Wow, “Eva Moskowitz” totally disappeared from my post. Is Big Brother editing posts (and I do not mean you, Ms. Ravitch; you have my utmost respect). How odd that Eva’s name would disappear. I must have subconsciously wished her to go away.
Strange indeed.
Is it possible if enough of us subconsciously wished Eva would vanish, she’d become a missing person with her mug shot on a milk carton?
It’s important to note the differences between this report and a similar one from the ACLU in California called “Unequal Access”. In the latter, the ACLU admitted that they only found 20% of the charters they examined as having illegal enrollment policies because they did not make requests for information not posted on the charters’ websites.
A clever trick that is becoming more and more common in Los Angeles, at least, is to require parents to sign up for an online account and only then will the enrollment requirements become available.
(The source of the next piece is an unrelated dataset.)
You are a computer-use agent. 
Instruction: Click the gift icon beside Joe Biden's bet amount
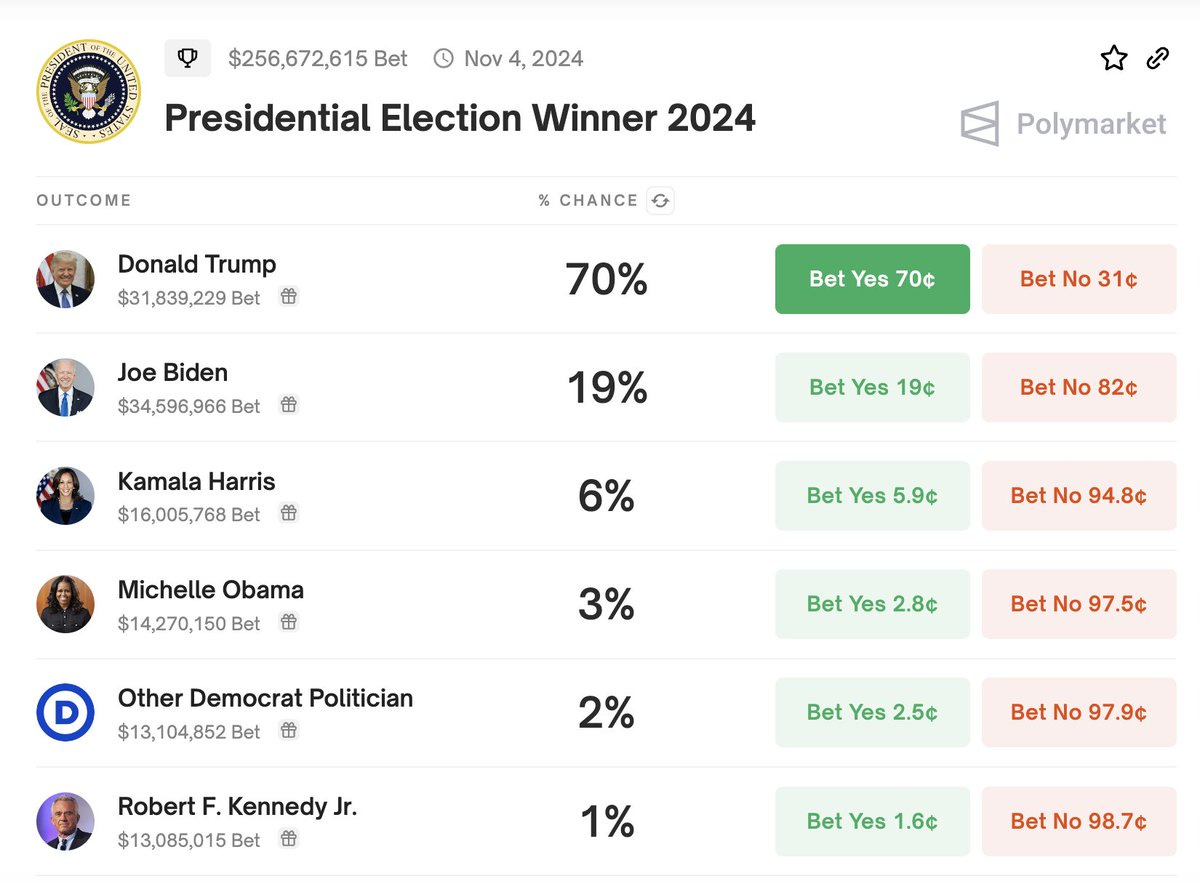tap(288, 405)
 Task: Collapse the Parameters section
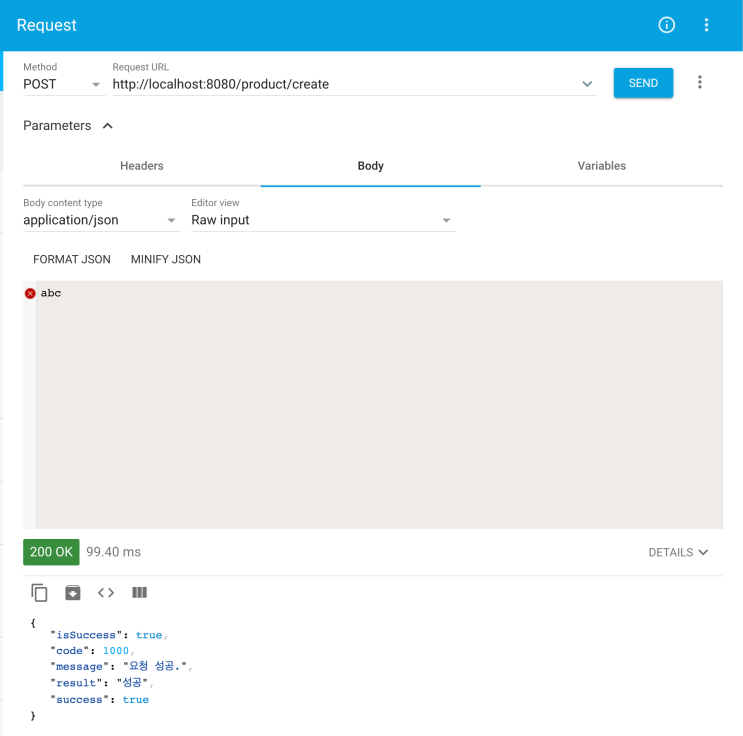(108, 126)
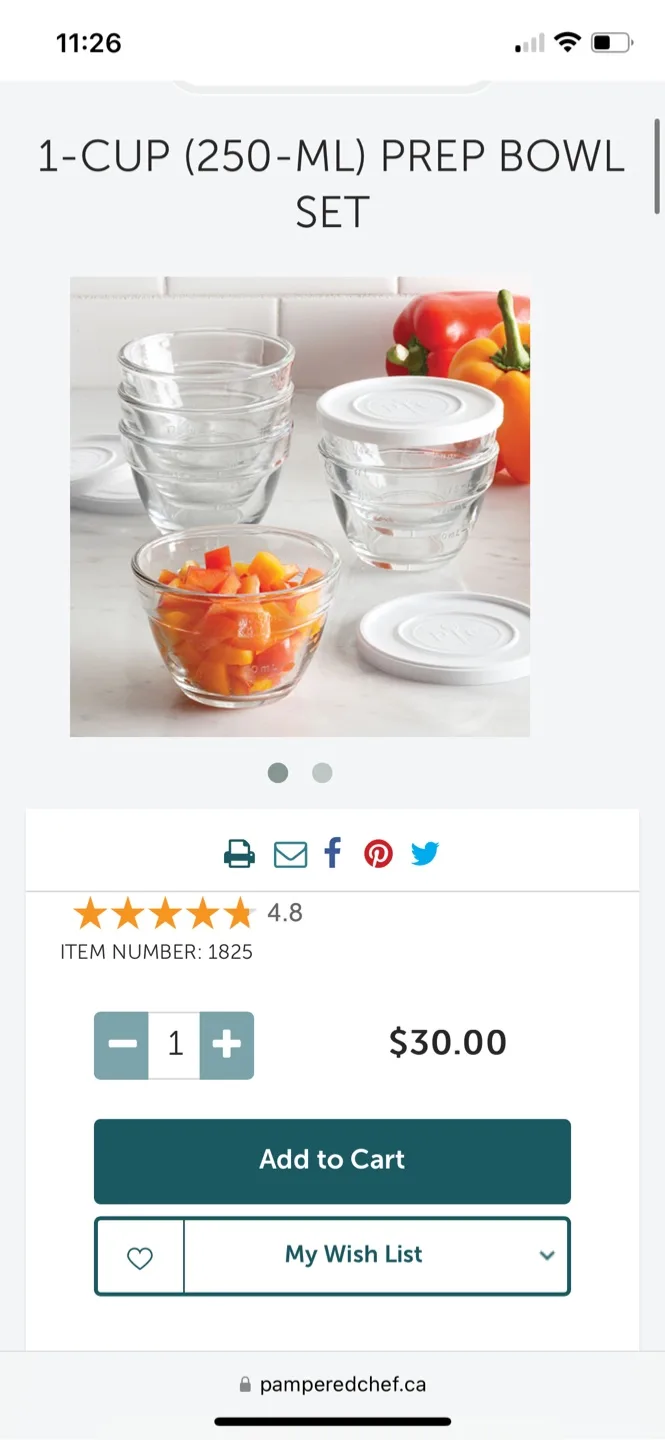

Some ask for the parents to either pick up the materials at the school or personally drop them off. These present opportunities for staff to personally review the application and possibly discourage the parent from enrolling their child.
I’ve been a member for many years! ACLU does an outstanding job of protecting our liberties!
The full report is long but worth reading. It conveys how important the USDOE’s office of civil rights is and why it’s staff should not be cut.